── Given data ──

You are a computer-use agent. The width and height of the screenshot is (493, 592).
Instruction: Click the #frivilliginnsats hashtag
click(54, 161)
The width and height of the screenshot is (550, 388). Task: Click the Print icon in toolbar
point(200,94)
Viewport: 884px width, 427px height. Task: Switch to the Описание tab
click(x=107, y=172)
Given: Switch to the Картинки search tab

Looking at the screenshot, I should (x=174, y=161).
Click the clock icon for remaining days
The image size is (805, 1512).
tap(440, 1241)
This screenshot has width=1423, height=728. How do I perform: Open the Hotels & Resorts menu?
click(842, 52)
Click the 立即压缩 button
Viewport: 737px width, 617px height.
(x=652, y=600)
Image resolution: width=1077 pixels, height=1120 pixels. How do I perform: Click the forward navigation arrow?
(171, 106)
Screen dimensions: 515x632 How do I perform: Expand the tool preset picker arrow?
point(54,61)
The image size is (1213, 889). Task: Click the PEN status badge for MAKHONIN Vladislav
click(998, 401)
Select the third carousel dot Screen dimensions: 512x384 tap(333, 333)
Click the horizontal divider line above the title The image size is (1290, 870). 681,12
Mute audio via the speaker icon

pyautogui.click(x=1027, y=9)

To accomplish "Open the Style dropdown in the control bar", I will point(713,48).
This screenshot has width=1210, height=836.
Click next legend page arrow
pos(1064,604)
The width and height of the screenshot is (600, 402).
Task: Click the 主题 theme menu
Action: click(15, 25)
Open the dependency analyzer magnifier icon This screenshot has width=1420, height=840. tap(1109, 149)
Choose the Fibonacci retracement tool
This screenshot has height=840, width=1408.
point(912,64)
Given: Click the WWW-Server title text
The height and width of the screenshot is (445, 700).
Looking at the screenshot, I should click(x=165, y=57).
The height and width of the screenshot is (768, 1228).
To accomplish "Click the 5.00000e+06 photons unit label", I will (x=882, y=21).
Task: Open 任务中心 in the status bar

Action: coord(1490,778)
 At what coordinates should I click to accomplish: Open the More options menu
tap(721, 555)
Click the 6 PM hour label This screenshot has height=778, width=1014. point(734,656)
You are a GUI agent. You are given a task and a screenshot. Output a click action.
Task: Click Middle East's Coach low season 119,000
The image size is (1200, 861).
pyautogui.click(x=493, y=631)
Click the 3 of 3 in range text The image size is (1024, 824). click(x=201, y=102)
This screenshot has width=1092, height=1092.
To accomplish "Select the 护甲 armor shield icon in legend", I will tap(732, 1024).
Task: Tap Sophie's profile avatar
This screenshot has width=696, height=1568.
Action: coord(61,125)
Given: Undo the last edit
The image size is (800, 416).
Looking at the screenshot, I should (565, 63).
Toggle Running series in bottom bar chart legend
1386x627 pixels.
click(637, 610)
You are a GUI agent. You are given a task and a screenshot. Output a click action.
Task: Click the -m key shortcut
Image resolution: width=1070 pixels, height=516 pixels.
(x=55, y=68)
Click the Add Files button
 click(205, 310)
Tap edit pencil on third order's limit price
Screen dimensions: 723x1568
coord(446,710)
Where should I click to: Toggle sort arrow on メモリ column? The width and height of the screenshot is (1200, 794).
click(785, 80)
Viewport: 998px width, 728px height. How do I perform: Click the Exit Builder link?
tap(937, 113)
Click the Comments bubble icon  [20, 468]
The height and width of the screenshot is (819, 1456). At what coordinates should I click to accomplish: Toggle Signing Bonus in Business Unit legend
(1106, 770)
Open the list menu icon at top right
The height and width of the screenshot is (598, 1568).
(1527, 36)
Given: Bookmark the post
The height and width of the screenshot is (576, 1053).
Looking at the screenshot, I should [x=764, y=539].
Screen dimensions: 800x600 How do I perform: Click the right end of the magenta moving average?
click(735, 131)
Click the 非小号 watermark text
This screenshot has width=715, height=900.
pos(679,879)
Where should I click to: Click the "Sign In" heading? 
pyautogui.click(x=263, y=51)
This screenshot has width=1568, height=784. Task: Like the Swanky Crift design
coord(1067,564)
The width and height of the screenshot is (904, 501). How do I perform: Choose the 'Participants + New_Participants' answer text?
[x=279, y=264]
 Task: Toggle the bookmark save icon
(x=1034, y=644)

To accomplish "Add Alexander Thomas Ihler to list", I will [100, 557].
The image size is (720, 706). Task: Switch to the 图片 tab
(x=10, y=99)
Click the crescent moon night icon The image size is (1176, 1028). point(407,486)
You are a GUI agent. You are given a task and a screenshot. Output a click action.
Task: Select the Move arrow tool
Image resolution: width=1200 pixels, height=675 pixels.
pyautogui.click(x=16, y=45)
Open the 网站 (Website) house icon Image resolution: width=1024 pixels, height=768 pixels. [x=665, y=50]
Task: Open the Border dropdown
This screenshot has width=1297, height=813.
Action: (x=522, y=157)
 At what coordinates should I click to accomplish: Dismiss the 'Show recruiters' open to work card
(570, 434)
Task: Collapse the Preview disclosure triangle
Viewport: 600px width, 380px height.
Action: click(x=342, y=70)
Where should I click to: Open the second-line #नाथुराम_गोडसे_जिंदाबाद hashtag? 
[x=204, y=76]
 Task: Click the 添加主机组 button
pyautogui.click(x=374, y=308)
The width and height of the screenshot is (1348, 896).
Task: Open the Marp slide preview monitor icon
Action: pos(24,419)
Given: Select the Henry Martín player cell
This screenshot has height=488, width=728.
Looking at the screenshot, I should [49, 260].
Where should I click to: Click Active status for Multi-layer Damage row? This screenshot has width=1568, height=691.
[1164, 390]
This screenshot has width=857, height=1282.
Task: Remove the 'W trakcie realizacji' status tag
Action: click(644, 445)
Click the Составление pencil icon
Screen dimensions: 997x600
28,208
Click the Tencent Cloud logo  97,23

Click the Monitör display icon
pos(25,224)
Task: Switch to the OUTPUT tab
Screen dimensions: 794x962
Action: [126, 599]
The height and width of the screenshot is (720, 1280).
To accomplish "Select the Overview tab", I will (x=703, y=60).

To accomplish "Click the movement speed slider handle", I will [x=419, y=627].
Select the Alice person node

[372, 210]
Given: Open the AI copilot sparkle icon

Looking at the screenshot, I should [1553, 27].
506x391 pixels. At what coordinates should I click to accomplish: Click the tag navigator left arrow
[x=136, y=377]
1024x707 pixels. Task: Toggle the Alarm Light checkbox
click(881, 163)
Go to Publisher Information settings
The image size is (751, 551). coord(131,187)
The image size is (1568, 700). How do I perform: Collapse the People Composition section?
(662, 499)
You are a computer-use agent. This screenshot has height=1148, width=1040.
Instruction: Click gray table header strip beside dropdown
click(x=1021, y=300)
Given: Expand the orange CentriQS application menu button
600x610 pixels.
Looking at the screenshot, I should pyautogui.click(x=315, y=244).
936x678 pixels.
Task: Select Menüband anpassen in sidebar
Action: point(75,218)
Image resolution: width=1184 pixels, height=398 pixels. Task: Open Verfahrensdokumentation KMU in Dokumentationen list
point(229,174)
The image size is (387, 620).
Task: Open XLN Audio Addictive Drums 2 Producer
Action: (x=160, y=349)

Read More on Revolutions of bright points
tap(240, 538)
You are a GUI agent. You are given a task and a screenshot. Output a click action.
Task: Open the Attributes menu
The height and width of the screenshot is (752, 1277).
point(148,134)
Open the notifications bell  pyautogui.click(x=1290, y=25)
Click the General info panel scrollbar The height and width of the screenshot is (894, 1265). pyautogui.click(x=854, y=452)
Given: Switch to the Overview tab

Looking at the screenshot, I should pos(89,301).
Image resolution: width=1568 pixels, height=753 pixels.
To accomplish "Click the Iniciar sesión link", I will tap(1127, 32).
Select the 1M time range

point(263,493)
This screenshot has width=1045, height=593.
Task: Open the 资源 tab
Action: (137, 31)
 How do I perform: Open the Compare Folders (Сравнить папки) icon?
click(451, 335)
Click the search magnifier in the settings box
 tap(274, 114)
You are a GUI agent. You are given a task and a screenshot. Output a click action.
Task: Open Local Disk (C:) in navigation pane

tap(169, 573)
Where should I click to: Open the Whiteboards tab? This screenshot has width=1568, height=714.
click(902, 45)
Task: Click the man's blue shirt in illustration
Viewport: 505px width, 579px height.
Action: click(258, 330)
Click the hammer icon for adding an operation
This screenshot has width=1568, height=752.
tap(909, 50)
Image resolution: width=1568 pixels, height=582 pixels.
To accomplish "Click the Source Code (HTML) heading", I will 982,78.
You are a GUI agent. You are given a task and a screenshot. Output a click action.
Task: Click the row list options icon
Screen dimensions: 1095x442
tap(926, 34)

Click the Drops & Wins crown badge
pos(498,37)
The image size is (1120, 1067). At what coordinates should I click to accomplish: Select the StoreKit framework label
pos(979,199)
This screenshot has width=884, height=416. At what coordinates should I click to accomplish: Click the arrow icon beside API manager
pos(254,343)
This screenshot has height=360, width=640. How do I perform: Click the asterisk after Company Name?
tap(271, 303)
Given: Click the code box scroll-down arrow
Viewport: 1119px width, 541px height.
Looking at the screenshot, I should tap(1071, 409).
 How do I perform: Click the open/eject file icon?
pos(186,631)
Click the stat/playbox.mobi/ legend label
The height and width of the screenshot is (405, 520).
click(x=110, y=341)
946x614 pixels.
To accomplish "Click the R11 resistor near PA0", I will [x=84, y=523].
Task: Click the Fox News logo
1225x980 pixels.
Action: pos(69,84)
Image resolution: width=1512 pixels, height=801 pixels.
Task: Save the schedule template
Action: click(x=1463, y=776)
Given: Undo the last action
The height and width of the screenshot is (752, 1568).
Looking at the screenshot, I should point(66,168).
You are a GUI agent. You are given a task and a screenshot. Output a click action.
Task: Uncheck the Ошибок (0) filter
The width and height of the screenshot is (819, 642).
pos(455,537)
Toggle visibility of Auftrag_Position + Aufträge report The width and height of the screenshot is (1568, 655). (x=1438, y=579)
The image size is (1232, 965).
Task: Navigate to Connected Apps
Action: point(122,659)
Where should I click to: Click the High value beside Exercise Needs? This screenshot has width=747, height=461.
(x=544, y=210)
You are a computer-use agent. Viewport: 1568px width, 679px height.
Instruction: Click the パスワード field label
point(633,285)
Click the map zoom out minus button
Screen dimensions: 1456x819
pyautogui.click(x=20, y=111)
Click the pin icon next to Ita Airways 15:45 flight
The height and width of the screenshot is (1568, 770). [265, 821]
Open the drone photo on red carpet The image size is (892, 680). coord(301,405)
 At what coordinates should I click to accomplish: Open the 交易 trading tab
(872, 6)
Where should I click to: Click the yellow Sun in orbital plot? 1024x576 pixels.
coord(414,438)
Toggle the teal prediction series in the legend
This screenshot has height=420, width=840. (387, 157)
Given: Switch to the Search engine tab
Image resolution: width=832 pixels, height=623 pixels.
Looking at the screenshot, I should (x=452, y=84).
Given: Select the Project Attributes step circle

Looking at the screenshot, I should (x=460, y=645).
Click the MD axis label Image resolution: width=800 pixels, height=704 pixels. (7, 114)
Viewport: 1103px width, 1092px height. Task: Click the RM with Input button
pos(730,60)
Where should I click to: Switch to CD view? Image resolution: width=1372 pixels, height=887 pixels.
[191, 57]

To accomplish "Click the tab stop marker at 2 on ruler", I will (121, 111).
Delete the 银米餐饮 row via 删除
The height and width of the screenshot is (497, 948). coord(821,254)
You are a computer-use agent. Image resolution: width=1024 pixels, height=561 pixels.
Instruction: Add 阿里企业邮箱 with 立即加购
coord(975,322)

───

Could you list the entries from the line containing "You are a computer-use agent. This" down to the line containing "tap(240, 538)" as a numbered list, leaving out blank lines?

:: The answer ::
1. You are a computer-use agent. This screenshot has height=1148, width=1040.
2. Instruction: Click gray table header strip beside dropdown
3. click(x=1021, y=300)
4. Given: Expand the orange CentriQS application menu button
5. 600x610 pixels.
6. Looking at the screenshot, I should pyautogui.click(x=315, y=244).
7. 936x678 pixels.
8. Task: Select Menüband anpassen in sidebar
9. Action: point(75,218)
10. Image resolution: width=1184 pixels, height=398 pixels. Task: Open Verfahrensdokumentation KMU in Dokumentationen list
11. point(229,174)
12. The image size is (387, 620).
13. Task: Open XLN Audio Addictive Drums 2 Producer
14. Action: (x=160, y=349)
15. Read More on Revolutions of bright points
16. tap(240, 538)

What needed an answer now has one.